● EXERCISE BRIEF
In the entries that follow, locate the line with "Instruction: Click the mixi イイネ! button", then restate that line and all later lines exactly as they appear, leaving pictures out.

[Extracted records]
○ ○ ○ ○ ○
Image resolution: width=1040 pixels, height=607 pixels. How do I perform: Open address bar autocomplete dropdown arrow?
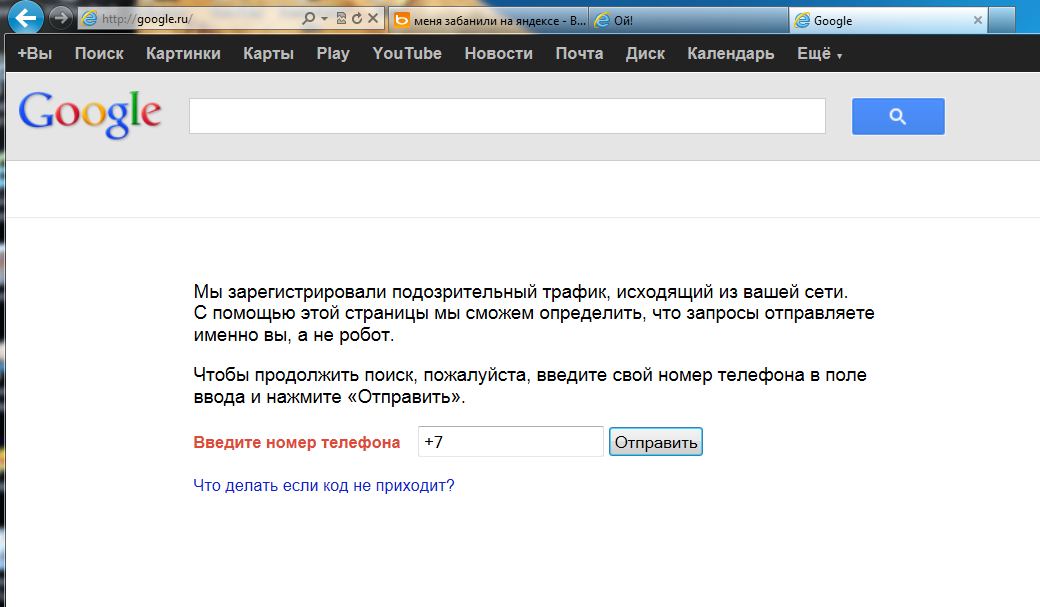pos(324,19)
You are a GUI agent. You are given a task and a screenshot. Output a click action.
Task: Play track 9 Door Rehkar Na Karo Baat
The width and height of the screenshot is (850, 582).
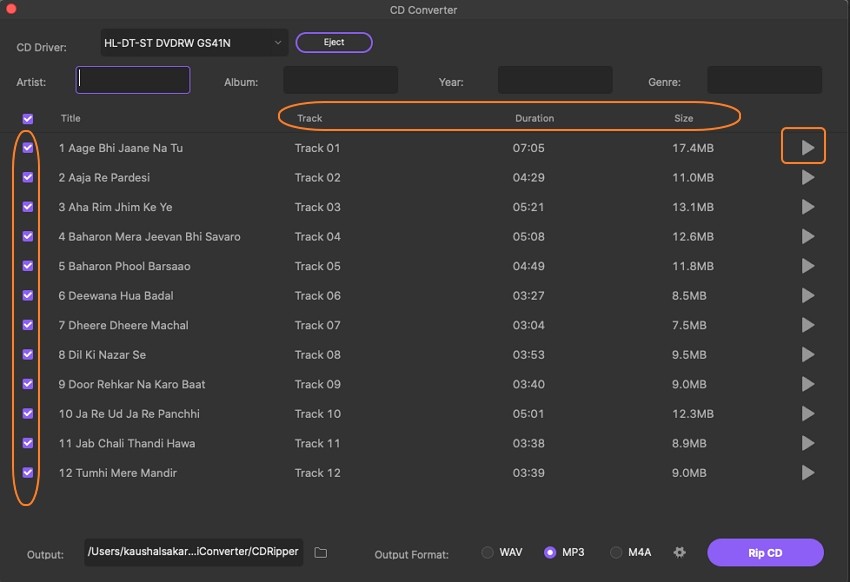[808, 384]
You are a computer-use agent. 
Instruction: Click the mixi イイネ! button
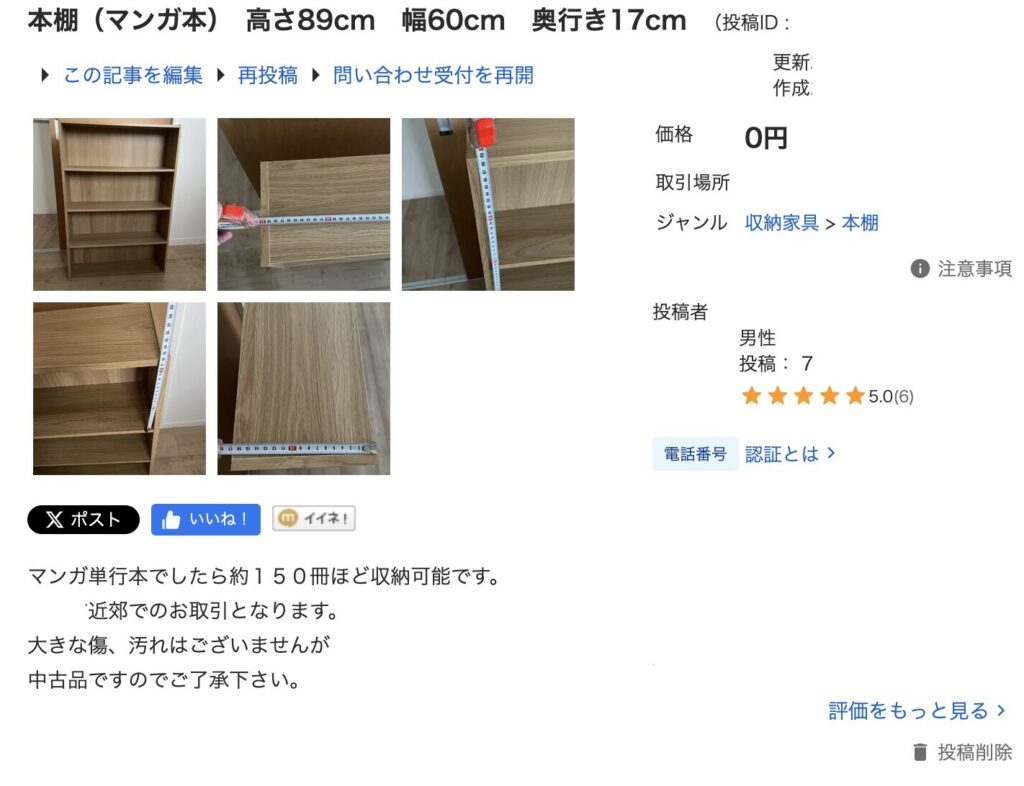[x=314, y=518]
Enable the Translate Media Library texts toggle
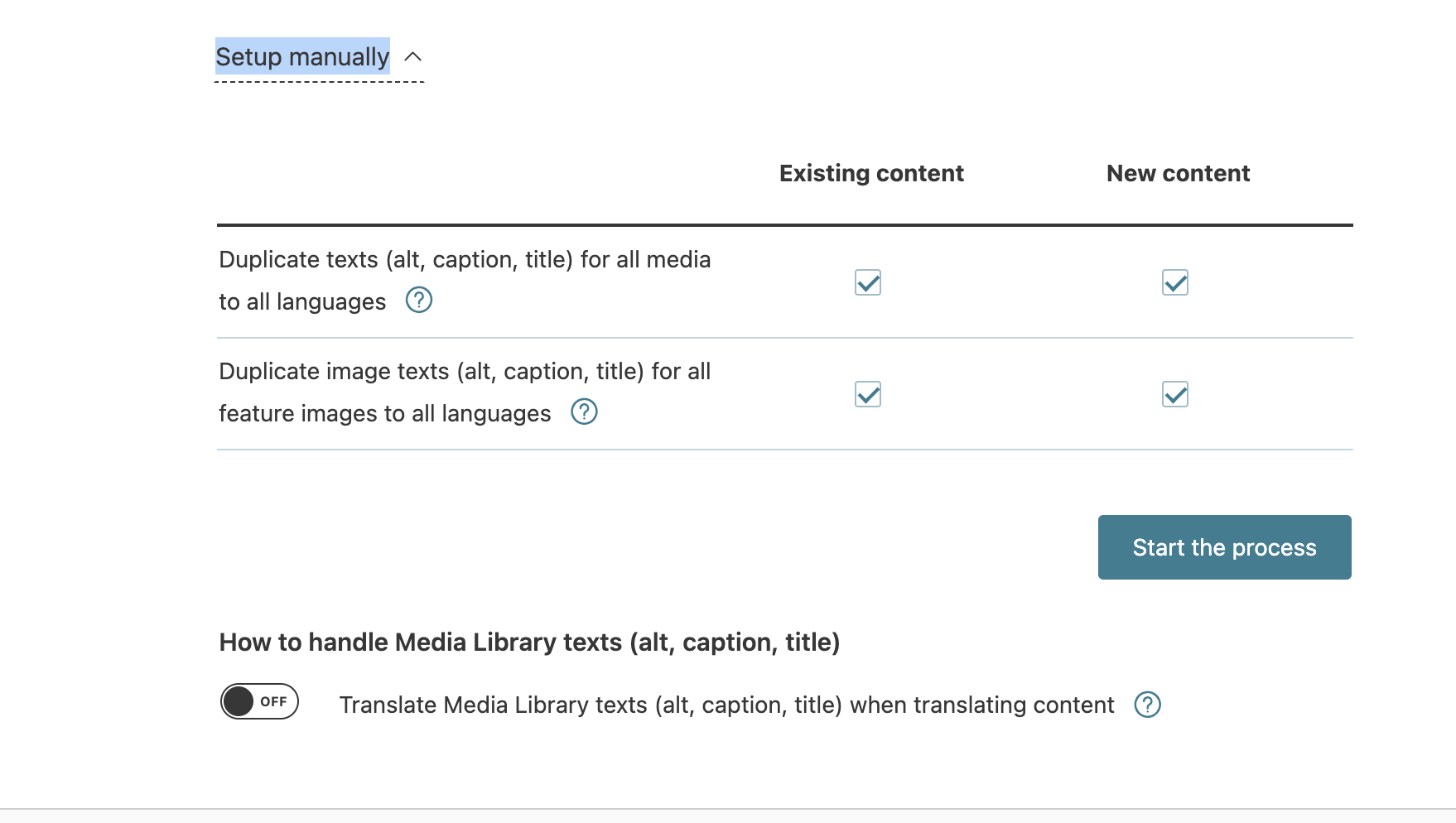 (x=259, y=701)

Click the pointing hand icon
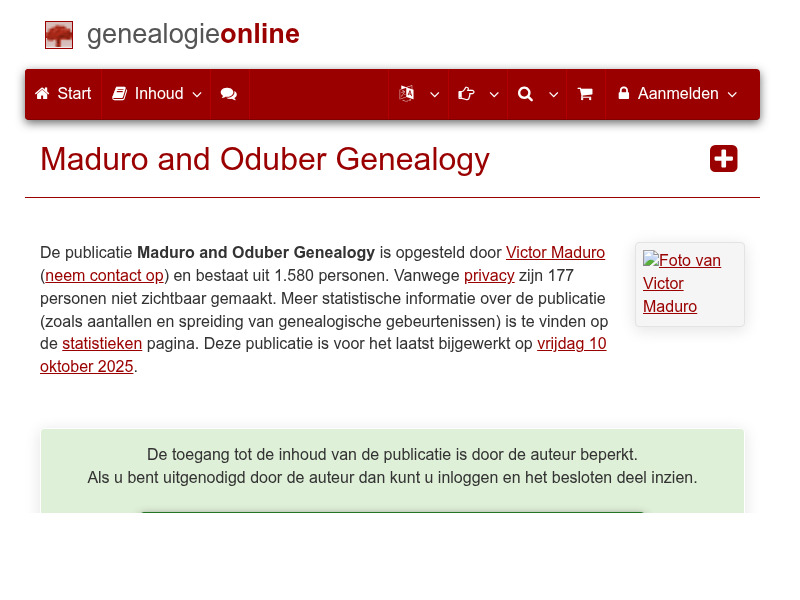point(466,94)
○ ○ ○ ○ ○
● SOLUTION FOR THIS EXERCISE
Instruction: Click the mixi イイネ! button
[x=314, y=518]
Enable the Translate Media Library texts toggle
 (x=259, y=701)

Click the pointing hand icon
point(466,94)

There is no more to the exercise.